Reflexive denunciation of the 25% of Germans who see "good sides" to the Third Reich is not only facile and incorrect. It's dangerous.

Perhaps it's no coincidence that Hitler's first three years saw unemployment drop from 25% or higher, to close to nil. That some people were forced into jobs they didn't want was beside the point for the many more who were happy to have work.

I have heard German conservatives praise Nazi family policies, or at least the portions of those policies that they remember, encouraging demographic growth with subsidies, etc. It doesn't matter if such policies did not originate with the Nazis; that's not what the poll and its results are about.

The fact is, life in the prewar Third Reich was pretty good for a whole lot of people, and *that's what made it work*. If we want to understand how hideous regimes attain and consolidate power, we have to examine how those regimes coopt some preexisting values and desires. There's no sense condemning people for holding non-noxious values and recognizing that an evil regime did more than pay lip service to those values. The German series "Heimat," much praised, about daily life in Nazi Germany, is not just one misery after another. All-or-nothing condemnation explains little, helps little. It is even, I maintain, counterproductive.

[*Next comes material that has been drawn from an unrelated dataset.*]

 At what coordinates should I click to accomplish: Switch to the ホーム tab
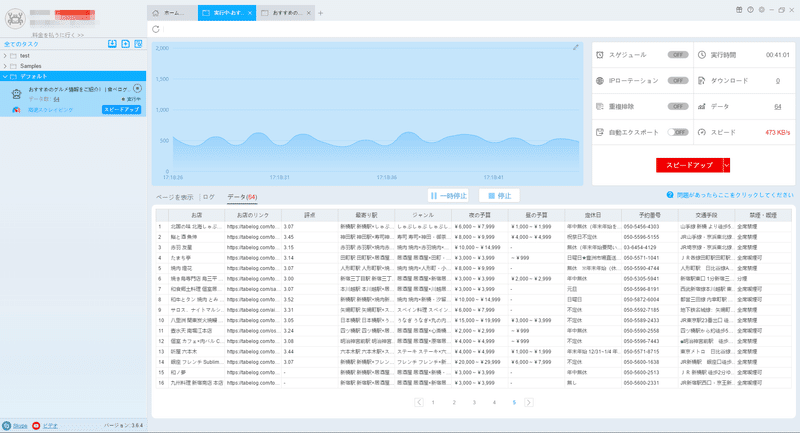coord(172,13)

Take, for example, Iraqi Sunnis under Saddam Hussein. Substantial portions of the Iraqi population did not want Saddam to go. Does that mean they endorsed, or even understood at the time, all that was wretched about his regime? No. But understanding the Venn diagram of overlap between their desires and Saddam's cooptation of the same, that could have helped external powers (viz., the U.S.) approach Saddam's Iraq with more nuance and more ameliorative effect. The same will hold true for future historians of Saddam's Iraq, as for historians of Nazi Germany.